AAAR 32nd Annual Conference
September 30 - October 4, 2013
Oregon Convention Center
Portland, Oregon, USA
Abstract View
Controlling Composition and Morphology of Mixed Oxide Thin Films Synthesized by Aerosol Chemical Vapor Deposition (ACVD) Process
TANDEEP CHADHA, Jiaxi Fang, Pratim Biswas, Washington University in St. Louis
Abstract Number: 344 Working Group: Nanoparticles and Materials Synthesis
Abstract Mixed oxides of the form Li$_(1+x)Mn$_(2-x)O$_4 and LiMn$_(2-x)Ni$_xO$_4 find application as cathodes in lithium ion batteries. Current synthesis methods involve multiple steps, first producing a nanoparticle powder, followed by coating onto a conductive substrate and then annealing. These processes offer less control over the morphology and crystallinity of the cathode active material. A single step process for the synthesis of nanostructured thin films would facilitate the synthesis of nanostructured cathodes directly on a conductive substrate without the use of any binding agent.

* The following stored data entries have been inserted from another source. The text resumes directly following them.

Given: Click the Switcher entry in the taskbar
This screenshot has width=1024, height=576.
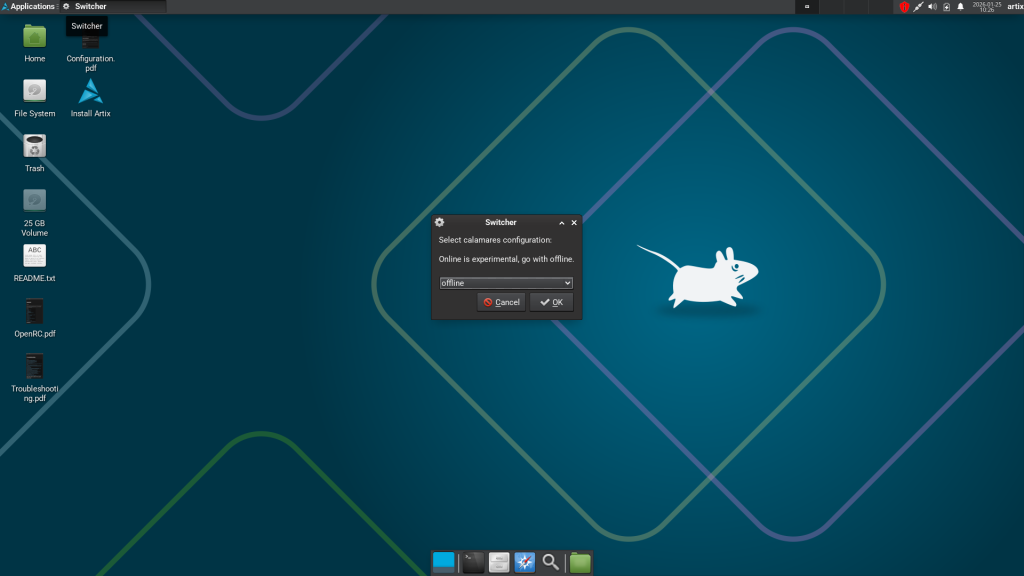Looking at the screenshot, I should coord(88,6).
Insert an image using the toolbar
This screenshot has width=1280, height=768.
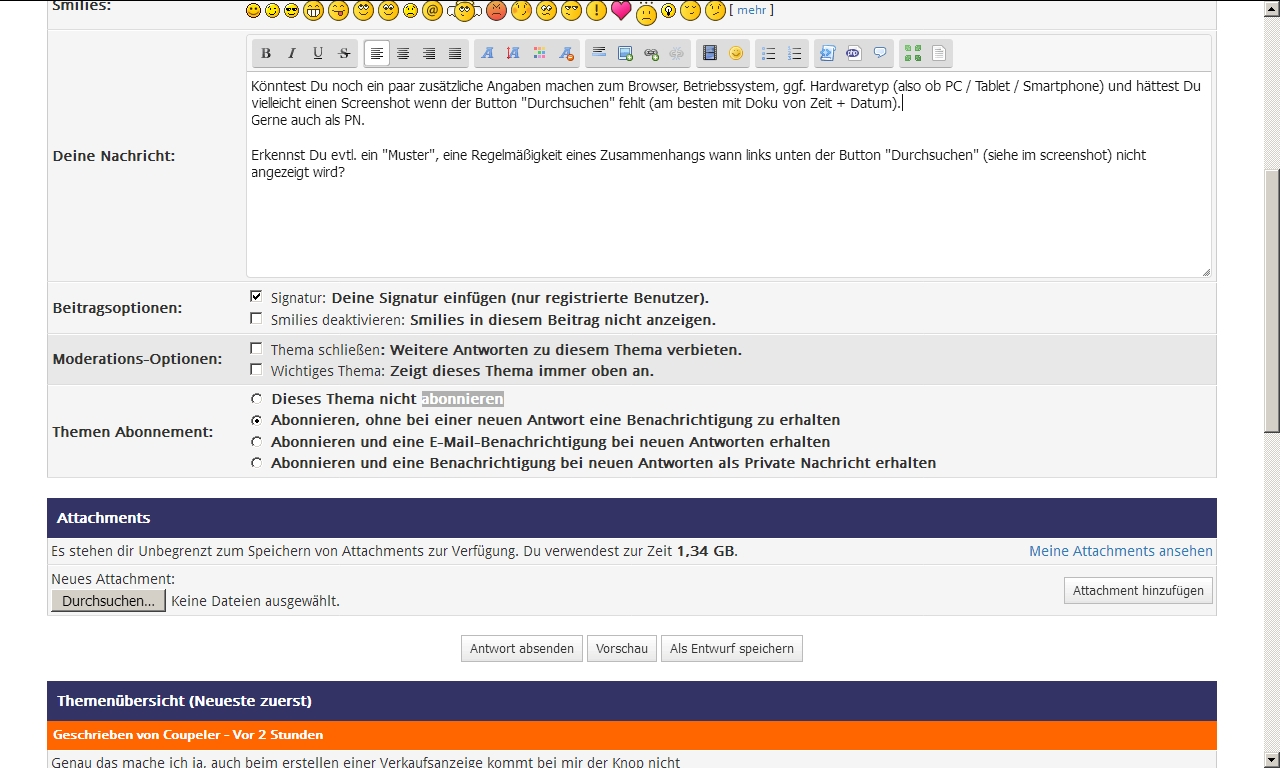point(625,53)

The ACVD process is a single step, low cost process for the synthesis of nanostructured thin films. This process has been successfully demonstrated for the synthesis of metal oxides such as TiO$_2 and NiO with dense, single crystal columnar, granular and branched morphologies (An et al. 2010). The existing ACVD process involves decomposition of a metal organic precursor in the reactor to yield metal oxide molecules which by homogenous nucleation yield particles. These particles deposit onto a heated substrate where they sinter to form thin films of different morphologies. The synthesis of mixed oxide thin films would involve heterogeneous nucleation of multi component metal oxides to yield mixed oxide particles. This work focuses on controlling the composition and morphology of mixed oxide thin films synthesized by the ACVD process. Control over the characteristic times and the reaction rates was used to control the morphology and the stoichiometry of the synthesized thin films. The surface morphology of the films was characterized by scanning electron microscopy and the crystal structure was examined by x-ray diffraction analysis. X-ray photoelectron spectroscopy was used to probe the chemical composition of the films. The role of the reaction kinetics and thermodynamics in controlling the stoichiometry of the particle and the composition of the film will be presented.